Stuart Wagenius, Ph.D.
Institute for Plant Conservation
Chicago Botanic Garden
1000 Lake Cook Road
Glencoe, IL 60022
phone: 847 835 6978
fax: 847 835 6975
My current research focus is to understand and quantify ecological and evolutionary consequences of habitat fragmentation for the prairie plant Echinacea angustifolia. I enjoy working on this project because it helps plant conservation, it trains the next generation of scientists, and it advances basic science.
Conservation. Prairie plants, like many plants worldwide, live in habitat remnants that are now very small compared to the previous few thousand years. I’m interested in addressing practical questions such as: Will these small populations persist? Which factors contribute to population decline and how much? What are the best things people can do to help populations persist? We can apply what we learn about Echinacea to many other plants because Echinacea has many common traits. For example, Echinacea is a long-lived plant, like many other prairie plants, but not much is known about the population dynamics of such plants.

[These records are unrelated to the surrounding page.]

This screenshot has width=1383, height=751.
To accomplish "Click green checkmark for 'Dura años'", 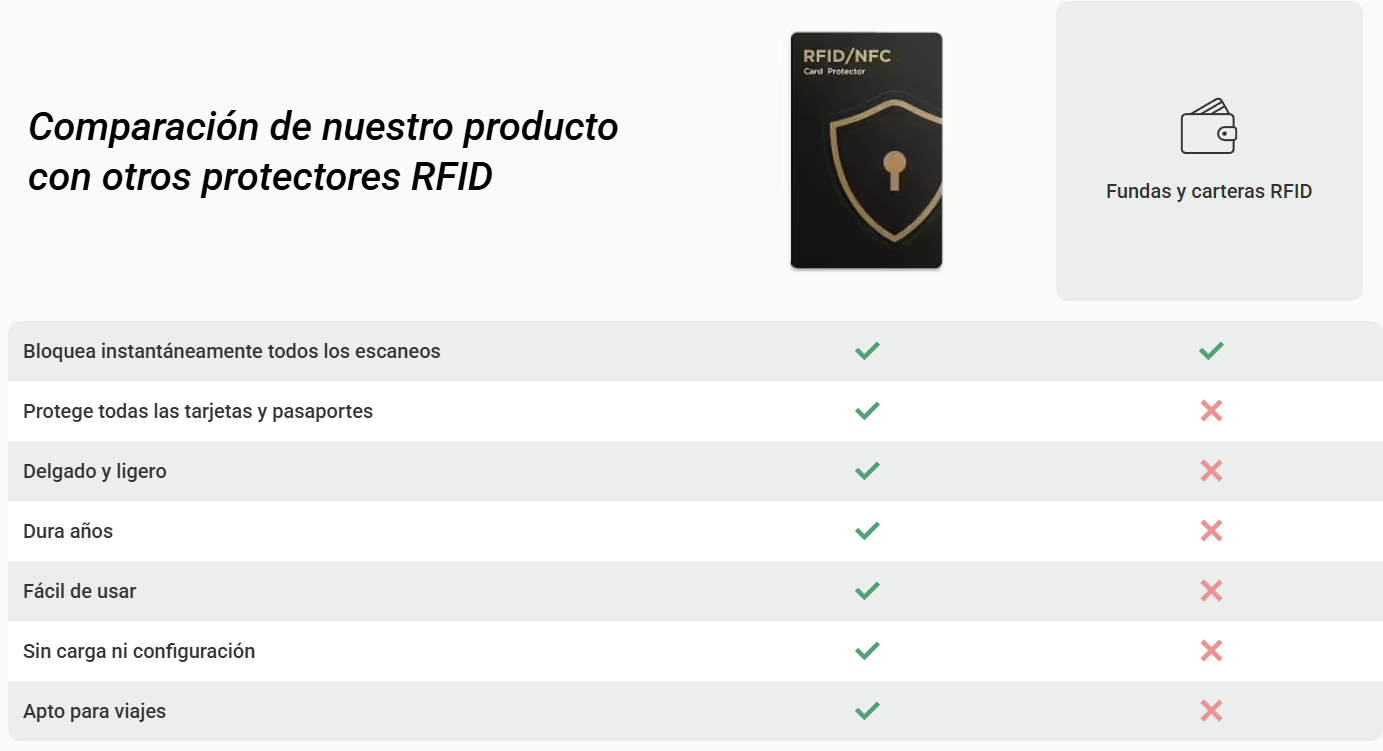I will click(867, 531).
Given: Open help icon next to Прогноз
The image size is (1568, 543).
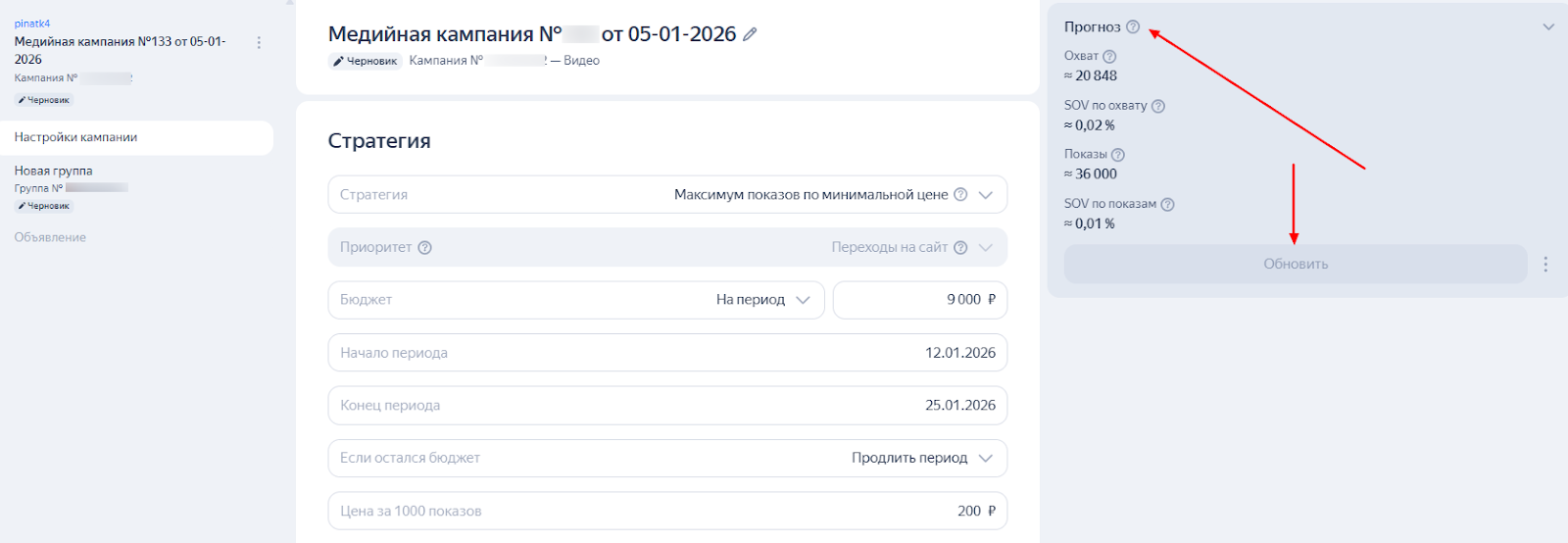Looking at the screenshot, I should pos(1133,27).
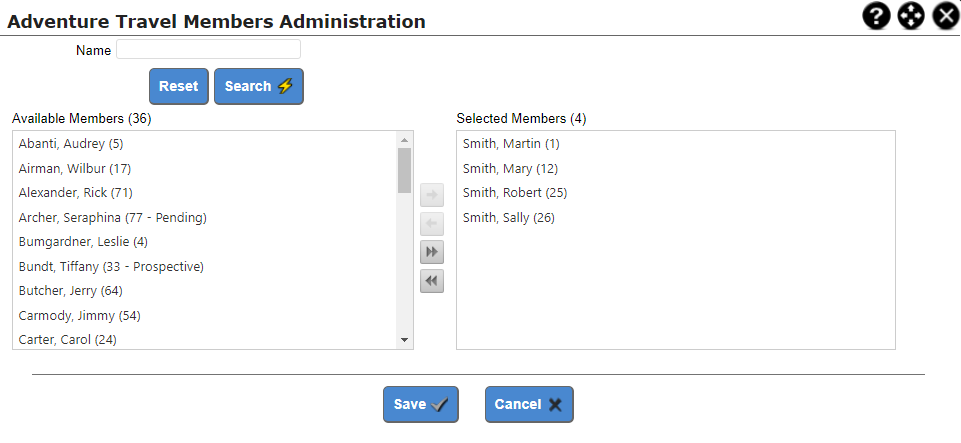This screenshot has height=443, width=961.
Task: Move all members right with double arrow
Action: pos(431,252)
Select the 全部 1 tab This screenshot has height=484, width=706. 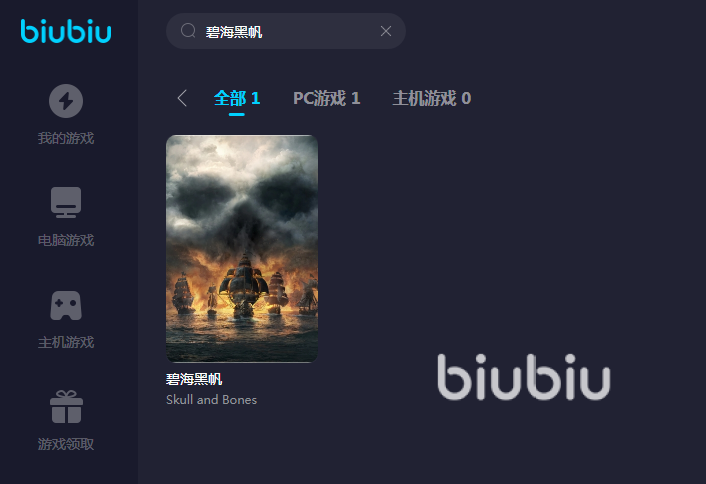point(237,98)
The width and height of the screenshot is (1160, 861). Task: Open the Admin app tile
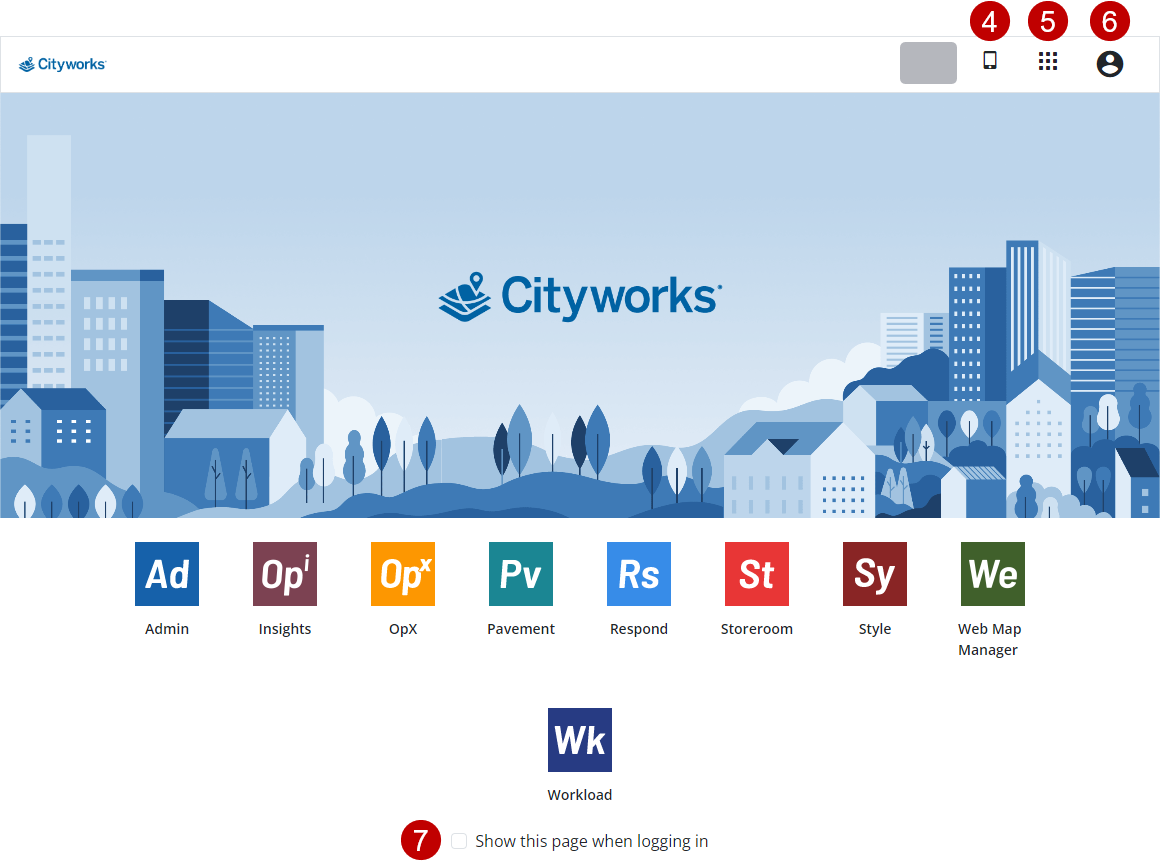(x=167, y=574)
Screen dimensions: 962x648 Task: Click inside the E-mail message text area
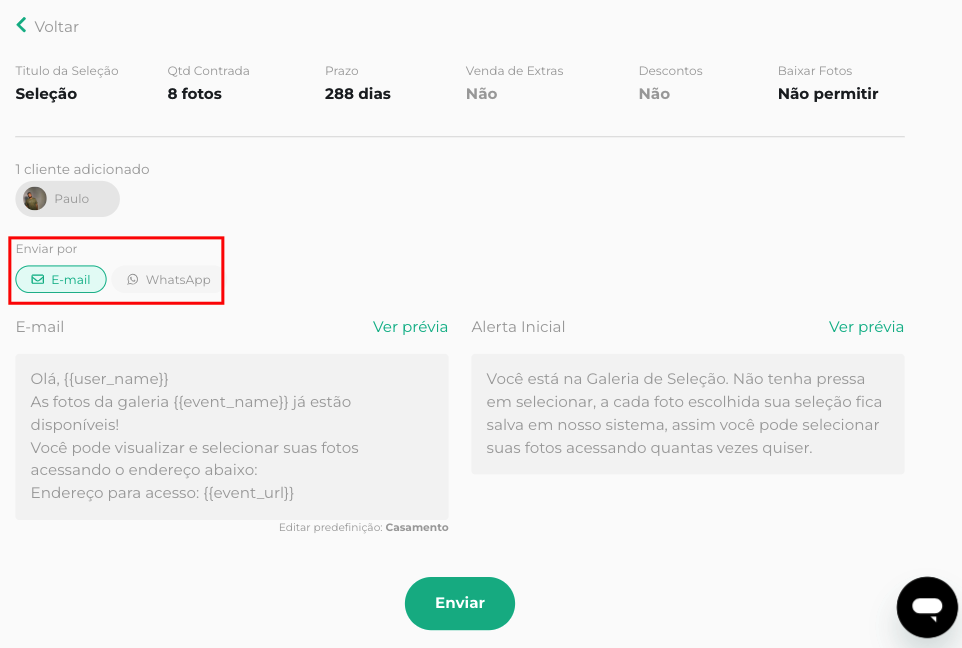point(231,436)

Education. I enjoy working with people at all stages in their education by teaching, mentoring, and advising. I am especially committed to working with students who are interested in ecological or evolutionary field research at the undergraduate or graduate level. I supervise undergraduate field research assistants every summer and advise graduate students through UIC and Northwestern University. I teach Conservation Genetics at several venues, including Northwestern University, where I am an adjunct assistant professor. I also teach a statistics class each year (Quantitative Methods in Ecology and Conservation). This class is a core course for the Graduate Program in Plant Biology and Conservation at Northwestern.
Basic Science. The practical questions that motivate my empirical research also raise new questions that push the frontiers of scientific understanding. Some of the issues we are trying to understand better include: 1) the relationship between spatial scales of habitat fragmentation and density-dependent gene flow, 2) interactions between genetic, spatial, and temporal constraints to reproduction, 3) dependence of fitness traits on ecological parameters that change over time (fires, insects, conspecific density). It is intellectually stimulating to try to understand the Echinacea system, where both ecology and evolution influence basic biological processes.